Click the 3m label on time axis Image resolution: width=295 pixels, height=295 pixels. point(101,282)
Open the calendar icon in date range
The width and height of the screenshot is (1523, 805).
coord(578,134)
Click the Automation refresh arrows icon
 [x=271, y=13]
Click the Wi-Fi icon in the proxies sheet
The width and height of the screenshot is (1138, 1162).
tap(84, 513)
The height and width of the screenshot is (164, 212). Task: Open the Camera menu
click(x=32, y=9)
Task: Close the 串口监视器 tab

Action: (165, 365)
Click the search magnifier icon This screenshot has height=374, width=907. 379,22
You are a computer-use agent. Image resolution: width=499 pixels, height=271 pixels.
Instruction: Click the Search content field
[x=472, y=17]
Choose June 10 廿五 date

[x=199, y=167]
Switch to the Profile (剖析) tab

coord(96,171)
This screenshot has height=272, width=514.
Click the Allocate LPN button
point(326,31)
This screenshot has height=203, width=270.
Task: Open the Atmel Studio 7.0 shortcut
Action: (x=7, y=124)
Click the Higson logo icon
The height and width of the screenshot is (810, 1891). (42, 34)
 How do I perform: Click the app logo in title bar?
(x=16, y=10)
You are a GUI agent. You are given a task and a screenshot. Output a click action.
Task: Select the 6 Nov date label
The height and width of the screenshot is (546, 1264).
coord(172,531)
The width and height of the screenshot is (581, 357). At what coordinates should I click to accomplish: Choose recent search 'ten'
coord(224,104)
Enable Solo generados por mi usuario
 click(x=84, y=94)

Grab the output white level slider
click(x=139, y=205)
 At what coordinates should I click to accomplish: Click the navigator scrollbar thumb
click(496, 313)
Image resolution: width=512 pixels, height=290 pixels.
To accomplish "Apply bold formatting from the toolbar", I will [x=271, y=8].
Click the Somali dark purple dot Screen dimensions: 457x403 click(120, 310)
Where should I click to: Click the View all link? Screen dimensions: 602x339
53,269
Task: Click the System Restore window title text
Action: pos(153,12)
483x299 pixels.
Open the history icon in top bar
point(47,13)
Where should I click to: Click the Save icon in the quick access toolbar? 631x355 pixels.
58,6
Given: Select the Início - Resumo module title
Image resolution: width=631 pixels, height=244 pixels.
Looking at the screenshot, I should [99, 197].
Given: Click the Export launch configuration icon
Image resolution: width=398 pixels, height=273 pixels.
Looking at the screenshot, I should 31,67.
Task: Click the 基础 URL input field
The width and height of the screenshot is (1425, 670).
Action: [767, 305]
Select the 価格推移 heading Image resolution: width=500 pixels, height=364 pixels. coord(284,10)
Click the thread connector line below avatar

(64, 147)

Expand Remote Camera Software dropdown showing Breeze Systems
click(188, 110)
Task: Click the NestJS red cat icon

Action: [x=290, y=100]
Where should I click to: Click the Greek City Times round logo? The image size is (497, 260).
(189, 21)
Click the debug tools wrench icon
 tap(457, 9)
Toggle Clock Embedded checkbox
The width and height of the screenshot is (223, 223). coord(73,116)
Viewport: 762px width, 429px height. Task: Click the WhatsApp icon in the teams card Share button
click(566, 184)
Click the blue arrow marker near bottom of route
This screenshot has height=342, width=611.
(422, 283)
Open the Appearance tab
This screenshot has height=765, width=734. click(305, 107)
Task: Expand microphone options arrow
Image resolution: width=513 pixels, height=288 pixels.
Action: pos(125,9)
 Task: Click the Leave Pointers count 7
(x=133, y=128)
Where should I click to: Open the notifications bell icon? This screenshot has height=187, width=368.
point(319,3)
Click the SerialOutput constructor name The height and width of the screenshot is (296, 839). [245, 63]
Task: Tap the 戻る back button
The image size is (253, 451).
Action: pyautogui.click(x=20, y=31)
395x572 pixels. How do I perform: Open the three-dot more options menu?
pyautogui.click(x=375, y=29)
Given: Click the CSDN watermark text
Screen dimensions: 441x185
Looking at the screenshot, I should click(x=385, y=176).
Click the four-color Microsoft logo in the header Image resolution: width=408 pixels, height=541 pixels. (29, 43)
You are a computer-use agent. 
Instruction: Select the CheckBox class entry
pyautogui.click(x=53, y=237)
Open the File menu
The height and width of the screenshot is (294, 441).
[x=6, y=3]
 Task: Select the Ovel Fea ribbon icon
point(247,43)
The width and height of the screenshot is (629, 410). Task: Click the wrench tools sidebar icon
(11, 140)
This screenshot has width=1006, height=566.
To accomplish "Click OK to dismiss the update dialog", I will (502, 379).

========================================================================

* **Problem description**
Search the entries above for the word "label", and copy every line where it occurs.

* **Reply to the task**
Click the 3m label on time axis Image resolution: width=295 pixels, height=295 pixels. point(101,282)
Task: Select the 6 Nov date label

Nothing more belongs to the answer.